ARBIL Iraq (Reuters) - British Foreign Secretary Philip Hammond said on Monday he saw no immediate demand from the United States and its Gulf allies for Britain to extend its air strikes on Islamic State (IS) fighters to Syria.
Britain’s parliament approved air strikes against IS in Iraq by a decisive margin last month but is far from united about the need to extend them to Syria.
Hammond, speaking to Reuters on a visit to the Kurdistan region of Iraq, said he did not rule out Britain joining the United States in striking IS targets in Syria but did not expect any early requests to do so.
“I don’t see an imminent demand for that,” he told Reuters. “My understanding is that the U.S. is satisfied that it has the firepower it needs in Syria at the moment.
“Of course none of us knows how this campaign is going to evolve but at the moment I think the arrangement now where we are focusing on targets in Iraq, and the U.S. and Gulf partners are focusing on Syria, is working well,” he said.
The United States has been carrying out strikes in Iraq since early August, and began bombing IS positions in Syria last month, along with five Arab allies.
Hammond said there would have to be a clear military task that could not be met by existing coalition forces engaged in Syria before Britain might consider joining them.
The air strikes halted IS advances in northern Iraq, but have not prevented the group gaining territory elsewhere, including along the frontier between Syria and Turkey, where it is fighting Kurds for control of the town of Kobani.
Following a meeting with the region’s president Masoud Barzani, Hammond told journalists at a news conference that the situation in Kobani was of “great concern”, but dampened hopes of any speedy international effort to protect the town from IS.
“We’ve always been clear that the coalition and the support it can provide is a long-term strategic project,” he said.
“It is not the case that we can mobilize the resources that people in Kobani are calling for immediately to respond to this current crisis.”
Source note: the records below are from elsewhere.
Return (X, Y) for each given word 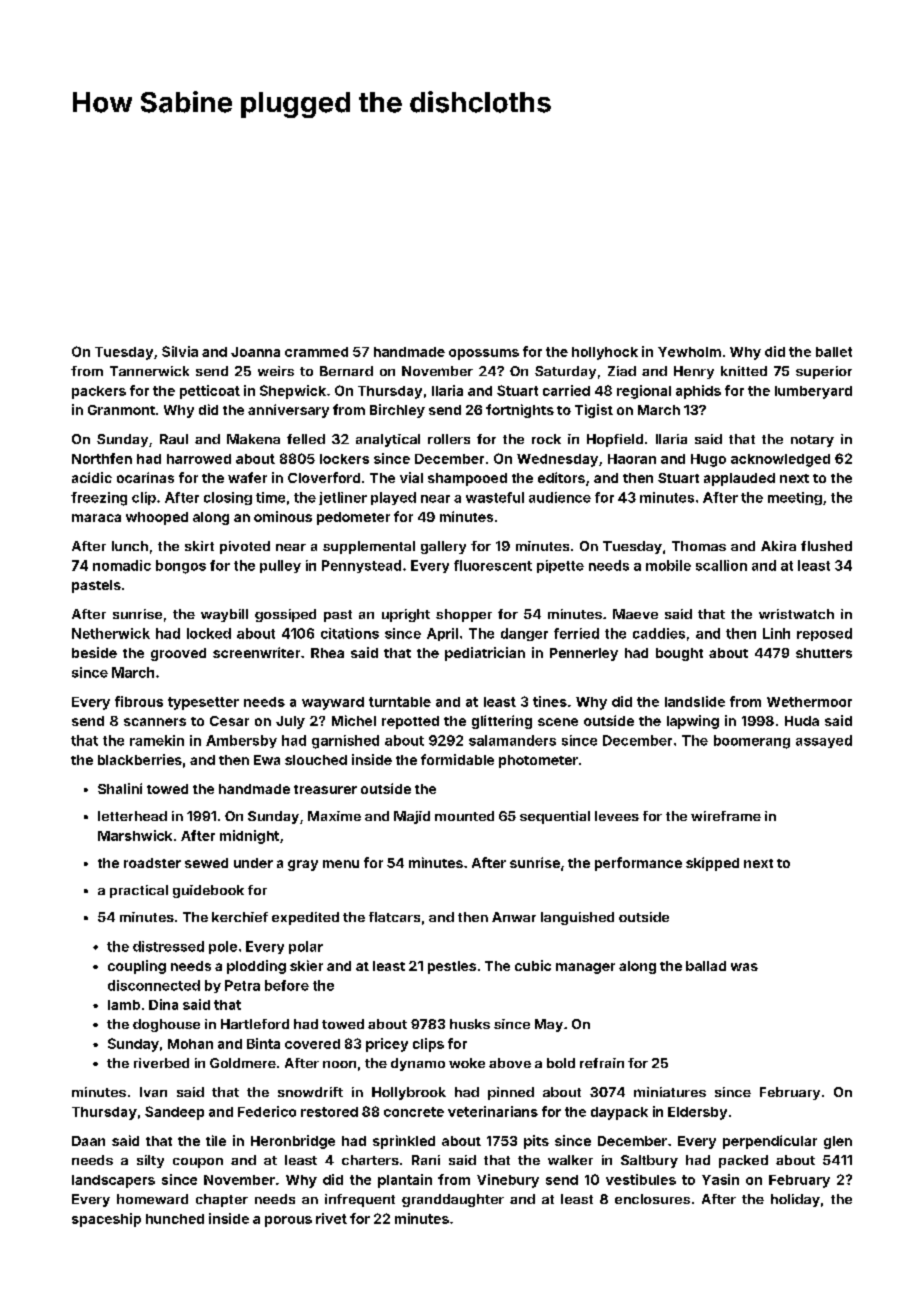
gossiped (285, 615)
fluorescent (493, 565)
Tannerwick (149, 371)
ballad (706, 966)
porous (288, 1221)
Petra (242, 985)
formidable (457, 759)
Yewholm (689, 352)
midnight (249, 837)
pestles (452, 967)
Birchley (397, 411)
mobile (668, 565)
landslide (695, 701)
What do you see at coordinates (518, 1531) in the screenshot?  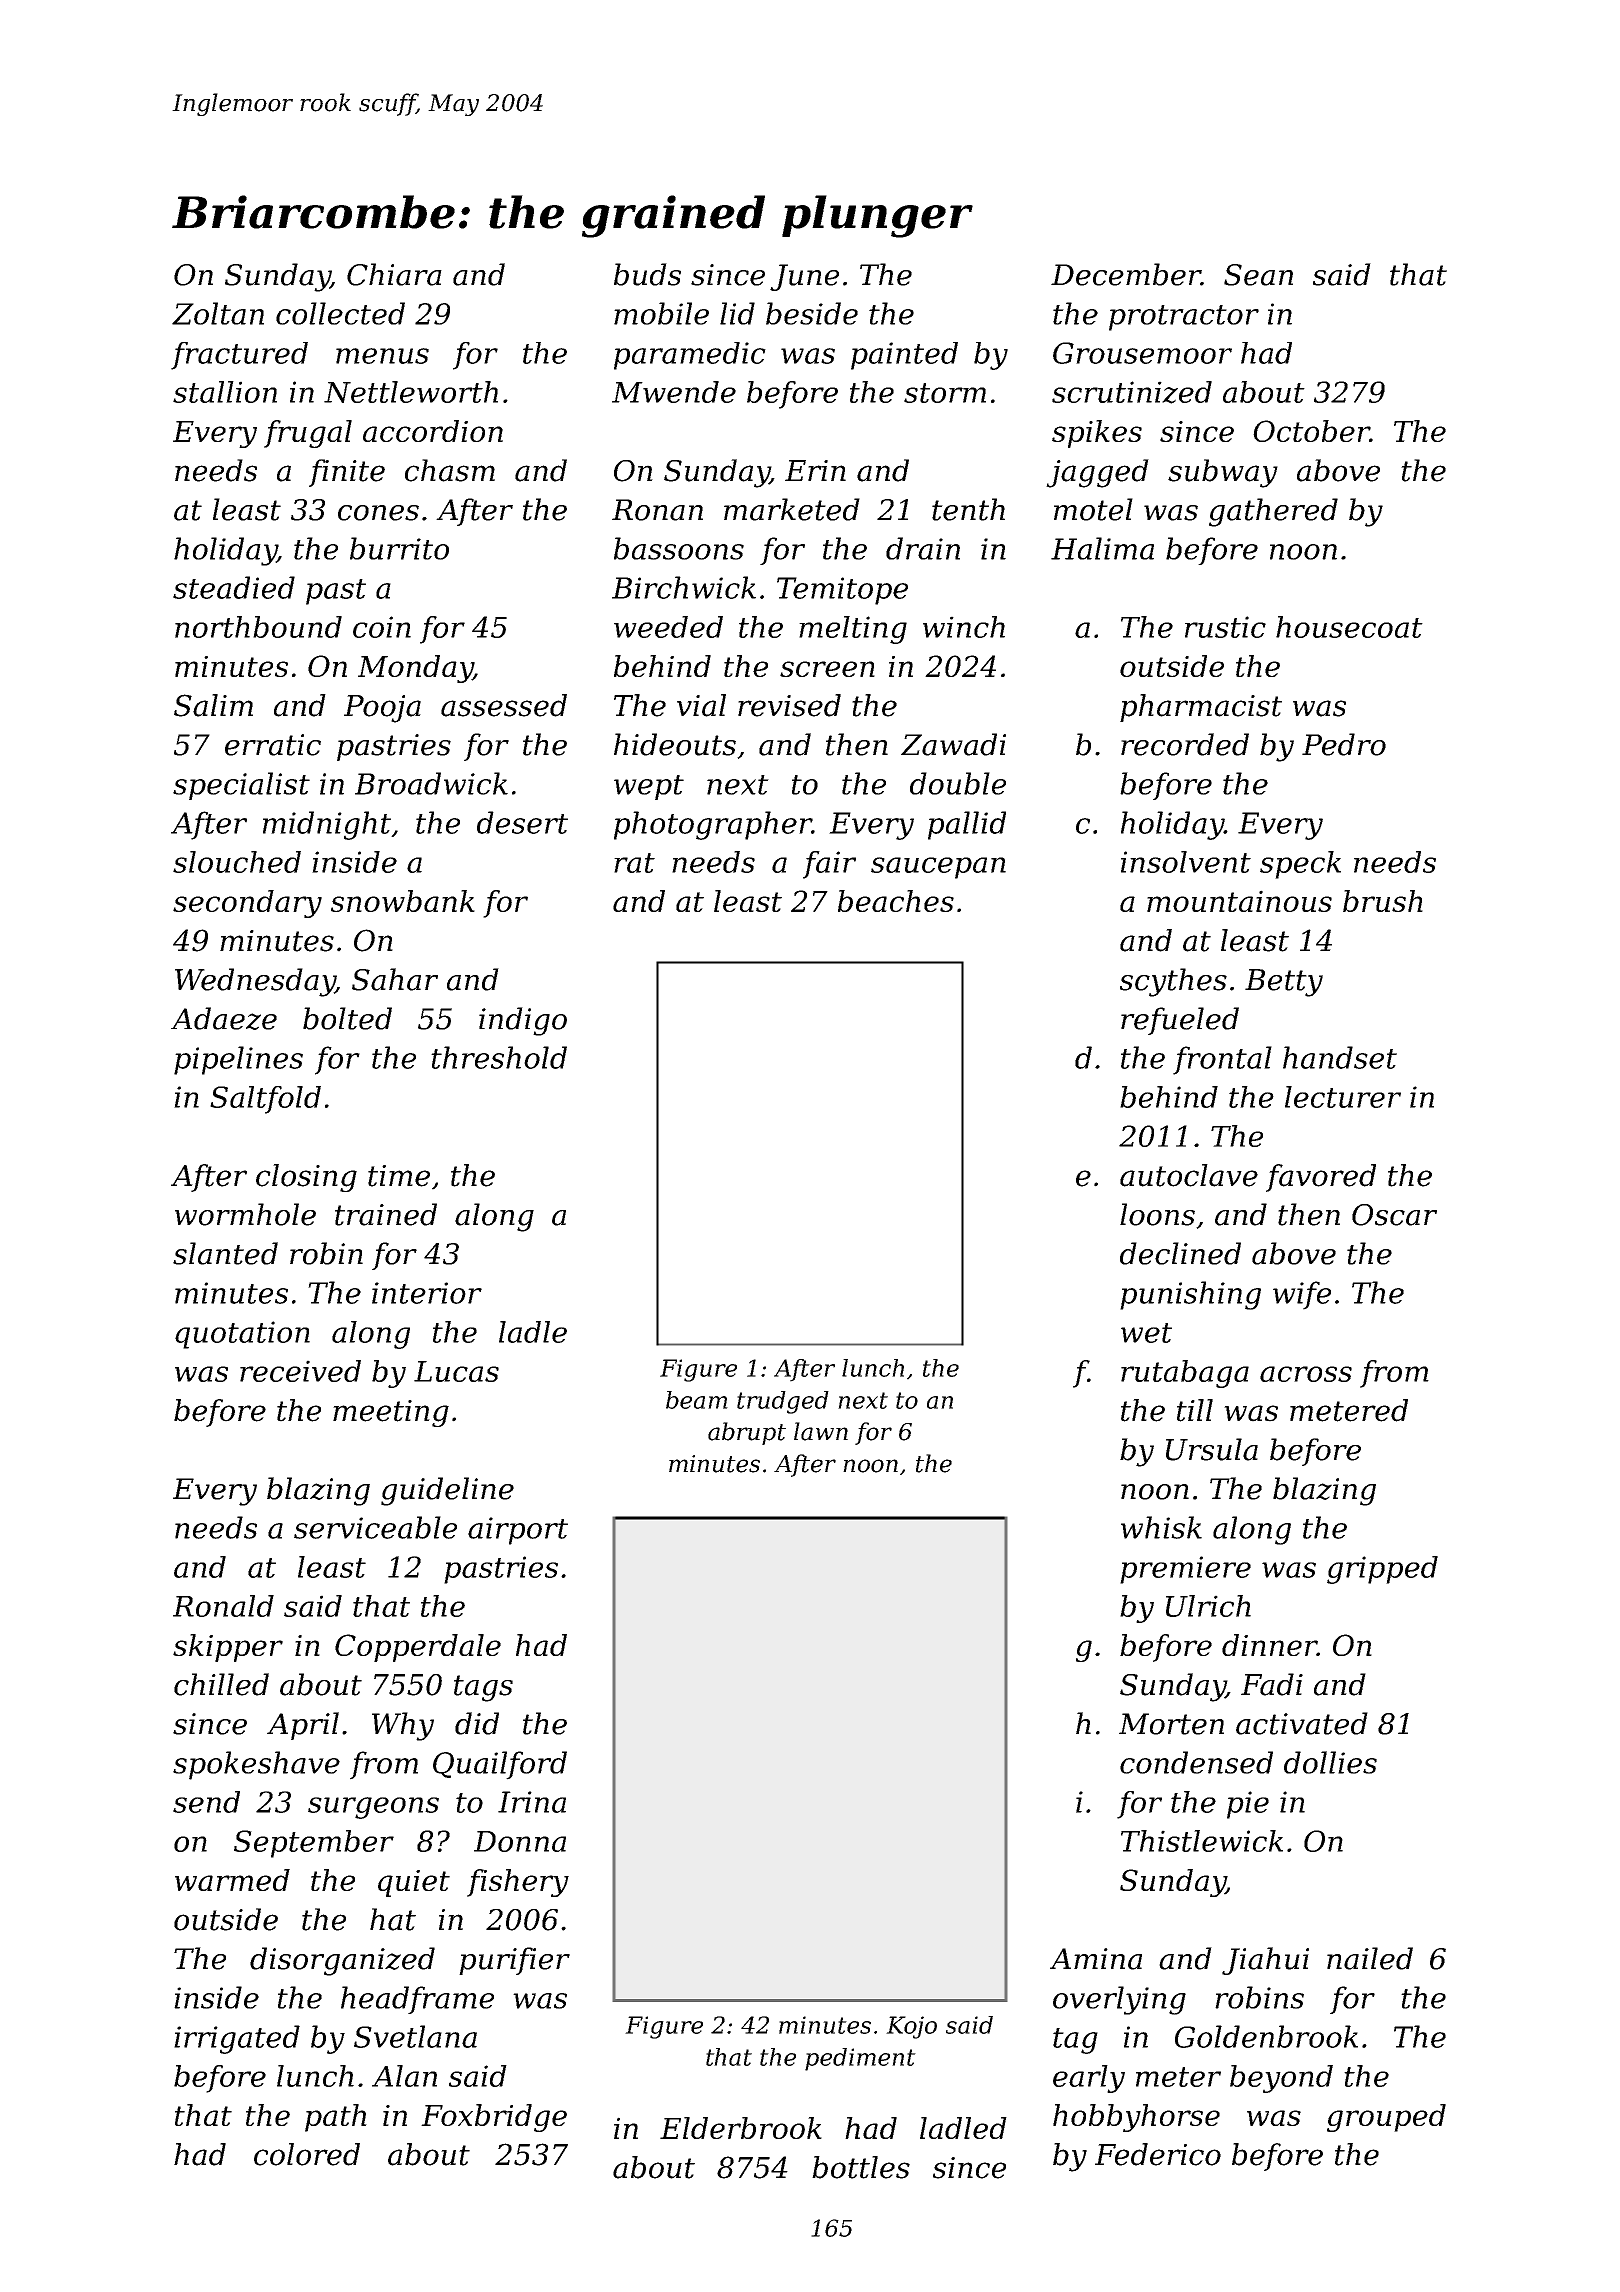 I see `airport` at bounding box center [518, 1531].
Last year, the British parliament voted against carrying out air strikes against Syria for its lack of progress in eliminating chemical weapons and the opposition Labour Party has said any such action now would need a U.N. resolution on Syria.
Six Tornado jets, normally based at RAF Marham in England and based on Cyprus since August, have carried out several strikes on Iraq since in the last two months.
British soldiers are in Iraq training Kurdish peshmerga fighters and Britain has supplied machine guns, but the Kurds say they need heavier weapons such as tanks and attack helicopters to counter IS, which plundered Iraqi arms depots after seizing control of the northern city of Mosul in June.
Asked about heavier weapons, Hammond told Reuters: “We’ve got to understand the need and then we’ve got to work together as a coalition to decide what we think is appropriate for us to supply, how best it can be supplied and how best to deliver it.”
In the news conference, Hammond once again ruled out sending British forces into combat in Iraq.